Andere Hersteller tun sich schwerer, vor allem in den mittleren Preislagen. „Draußen“ sei es laut dem Fachmagazin Küchenplaner – unter anderem durch den Auftragsrückgang in Folge des Krieges in der Ukraine – „ungemütlich geworden“. So orientiere sich beispielsweise die Firma Burnout Kitchen aus dem niedersächsischen Bissendorf verstärkt in die USA. „Unser europäischer Minimalismus made in Germany kommt dort gut an“, sagt der Gründer und Geschäftsführer Daniel Joachimmeyer optimistisch. Gleichzeitig hat die Firma mit dem „Burnout Block“ ein Einsteigermodell auf den Markt gebracht, das schon ab 7.000 Euro erhältlich ist. 

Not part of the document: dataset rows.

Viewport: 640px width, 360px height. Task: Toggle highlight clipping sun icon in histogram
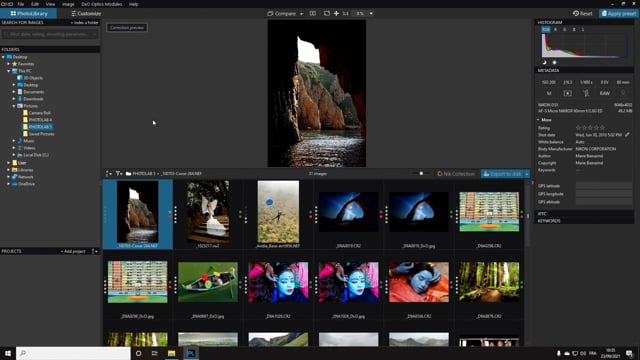(554, 62)
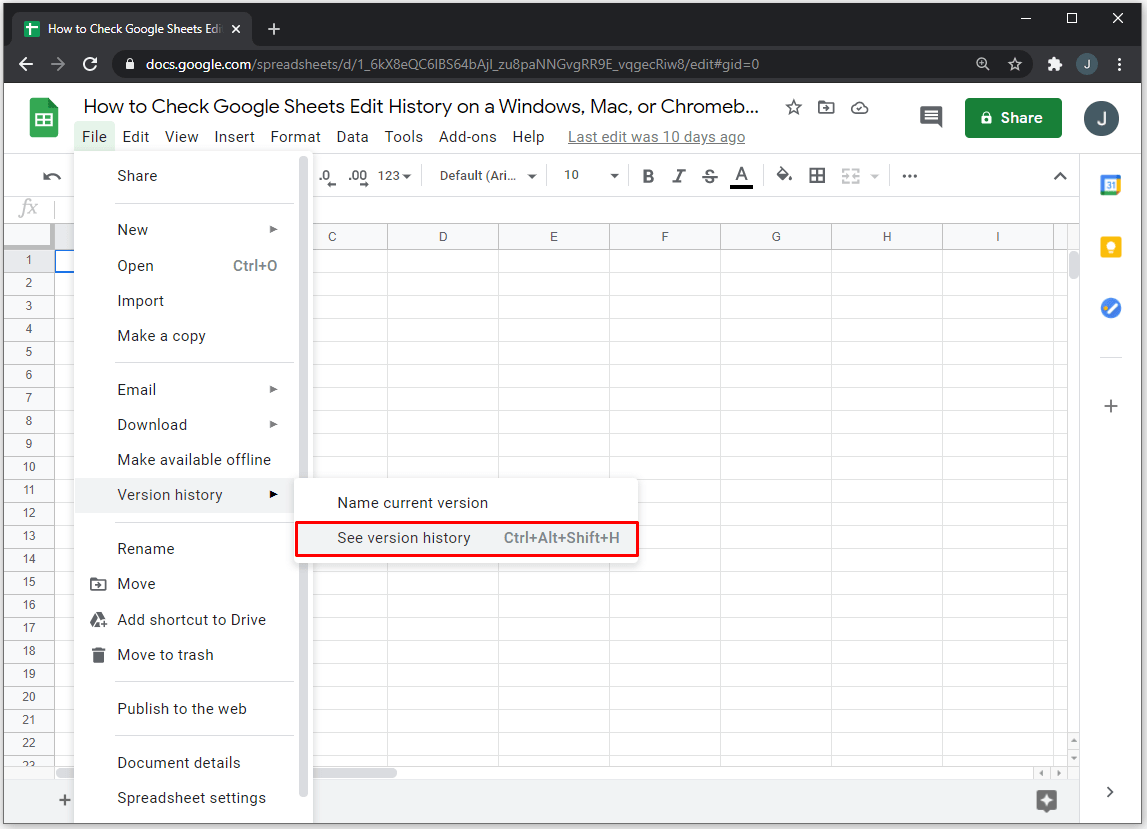Screen dimensions: 1147x829
Task: Expand the 123 number format dropdown
Action: point(394,176)

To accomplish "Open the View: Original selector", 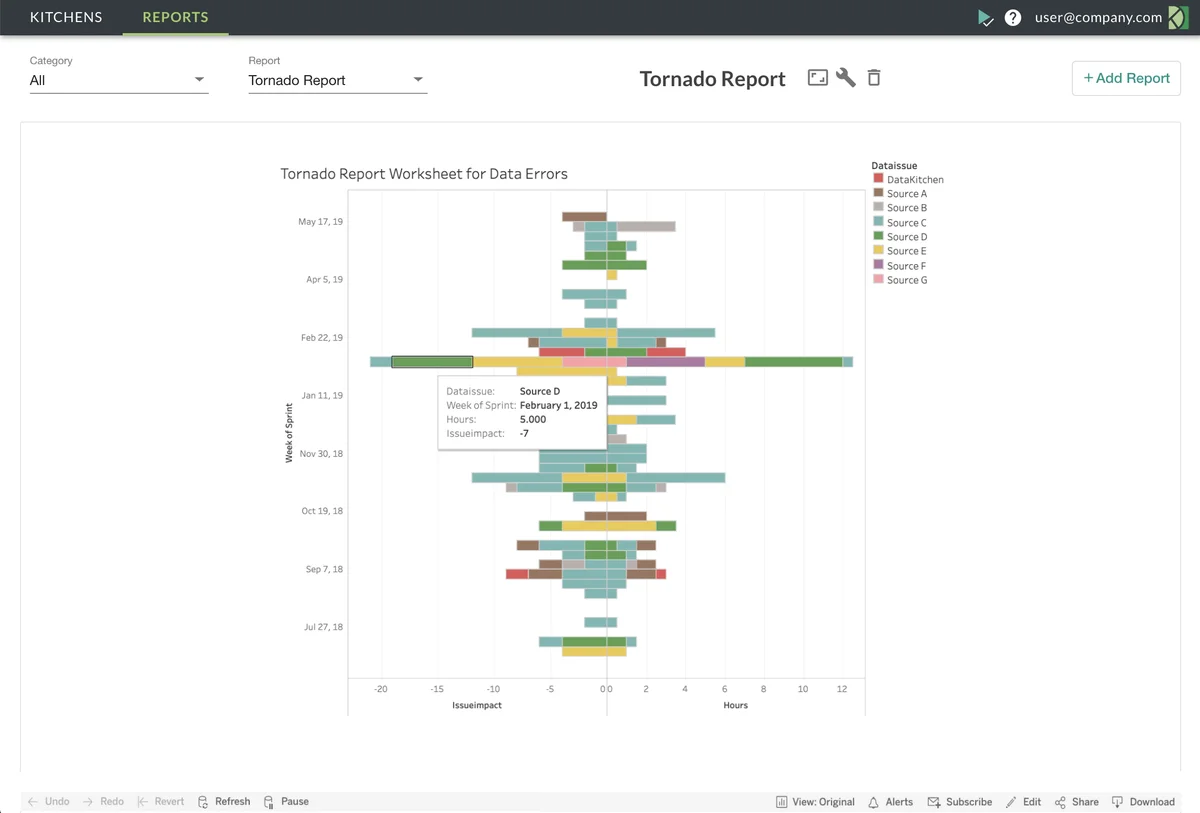I will [x=815, y=801].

Noch günstiger geht WMF ins Rennen. Die sonst für Pfannen und Küchenhelfer aller Art bekannte Firma bietet das Modell „Die Kompakte“ für 1.500 Euro an – allerdings als reine Unterschrankzeile ohne Grill, Kühlschrank oder andere Geräte. Und Ikea schickt seit 2021 die Outdoorküchenserie „Grillskär“ und seit 2024 die hochwertigere Serie „Båtskär“ ins Rennen. Bei der bekommt man schon für rund 1.200 Euro eine terrassentaugliche Küchenzeile mit Kohlegrill und Spüleinheit.

Bemerkenswert ist, dass es – mit Ausnahme von Allrounder Ikea – nicht die klassischen Küchenbauer sind, die sich hinauswagen auf die Terrasse. Stattdessen dominieren Spezialisten wie Burnout Kitchen, OCQ, Jokodomus oder Ofyr. Vereinzelt haben auch Firmen wie Steininger aus Österreich oder Alpes Inox und SapienStone aus Italien, die mit Stein und Edelstahl arbeiten, den Outdoormarkt für sich entdeckt. Immer häufiger kommen Grillhersteller wie Otto Wilde dazu, die ihr Sortiment um Küchenelemente erweitern.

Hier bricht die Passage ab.